=== Requirement ===
Exactly and only the lines from the line holding "Task: Clear the Tiền điện fee type selection" to the end of the records should be reproduced. Leave pictures out.

Collected data entries
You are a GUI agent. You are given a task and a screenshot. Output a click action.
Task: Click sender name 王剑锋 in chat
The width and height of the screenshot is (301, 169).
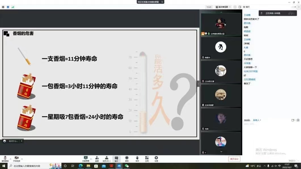247,15
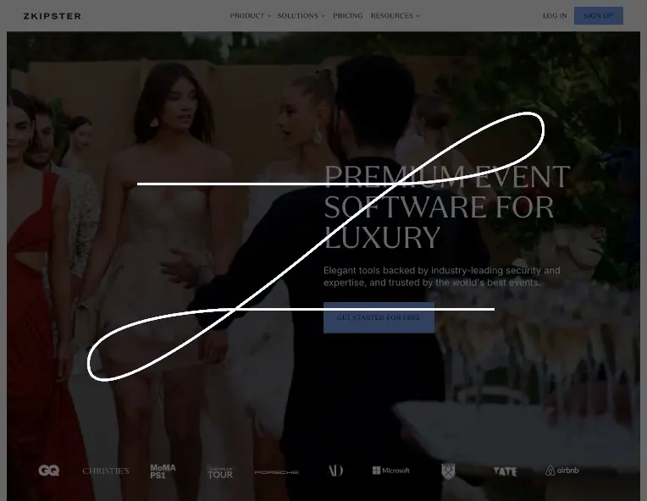647x501 pixels.
Task: Click the Tate logo
Action: pyautogui.click(x=505, y=471)
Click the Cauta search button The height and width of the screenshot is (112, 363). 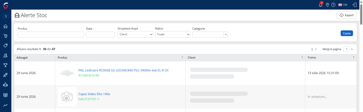pyautogui.click(x=347, y=33)
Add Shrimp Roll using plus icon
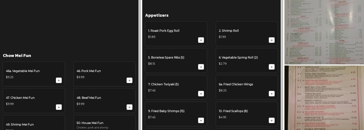Screen dimensions: 364x130 272,40
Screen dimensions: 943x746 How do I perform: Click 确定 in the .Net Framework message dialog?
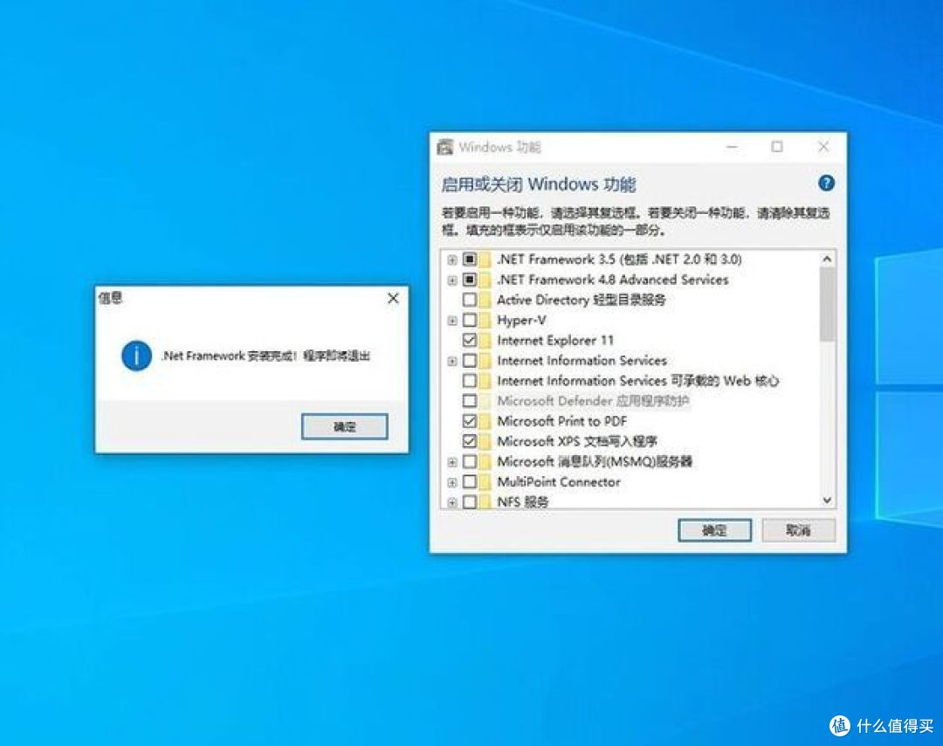tap(344, 426)
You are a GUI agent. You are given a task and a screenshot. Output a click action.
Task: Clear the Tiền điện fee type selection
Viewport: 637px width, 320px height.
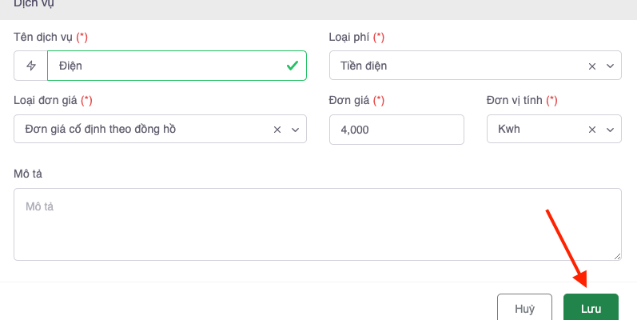pyautogui.click(x=592, y=66)
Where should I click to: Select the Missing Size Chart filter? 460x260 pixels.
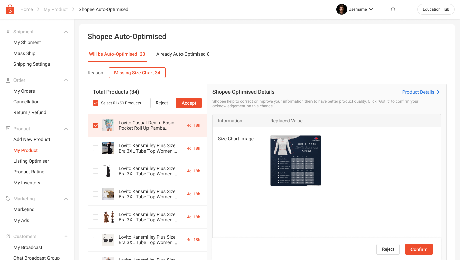tap(137, 73)
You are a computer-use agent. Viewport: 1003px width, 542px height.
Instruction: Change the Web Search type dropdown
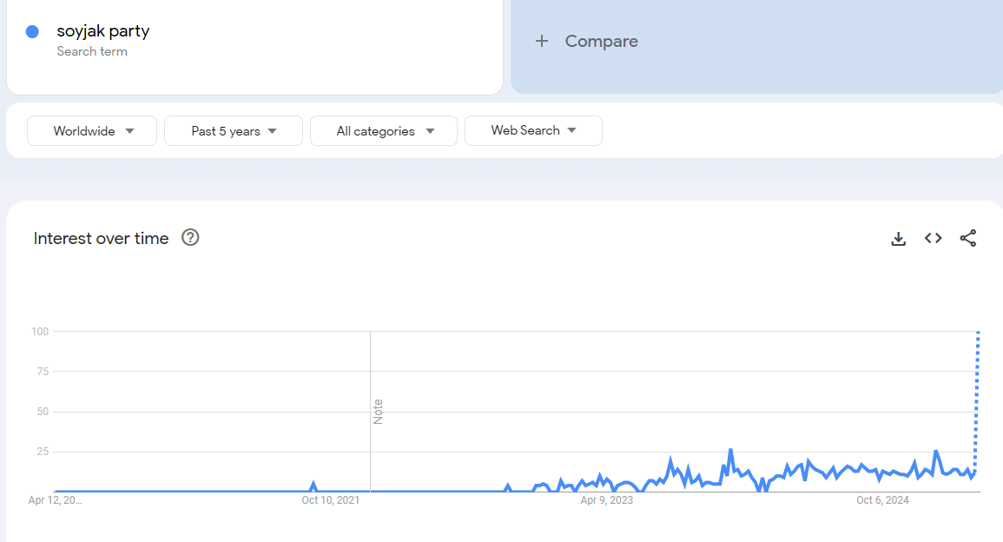tap(533, 130)
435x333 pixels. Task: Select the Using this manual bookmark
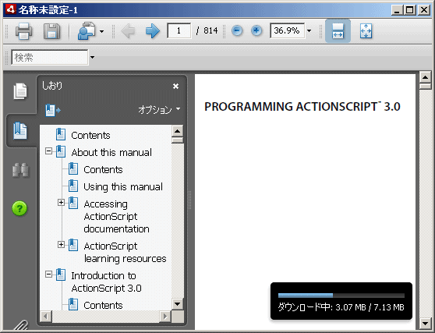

=== Output of the task ===
Task: Clear the Tiền điện fee type selection
Viewport: 637px width, 320px height.
pyautogui.click(x=592, y=66)
Where should I click to: Select the Missing Size Chart filter? 460x260 pixels.
tap(137, 73)
You are a computer-use agent. Viewport: 1003px width, 542px height.
Instruction: Change the Web Search type dropdown
tap(533, 130)
435x333 pixels. Task: Select the Using this manual bookmark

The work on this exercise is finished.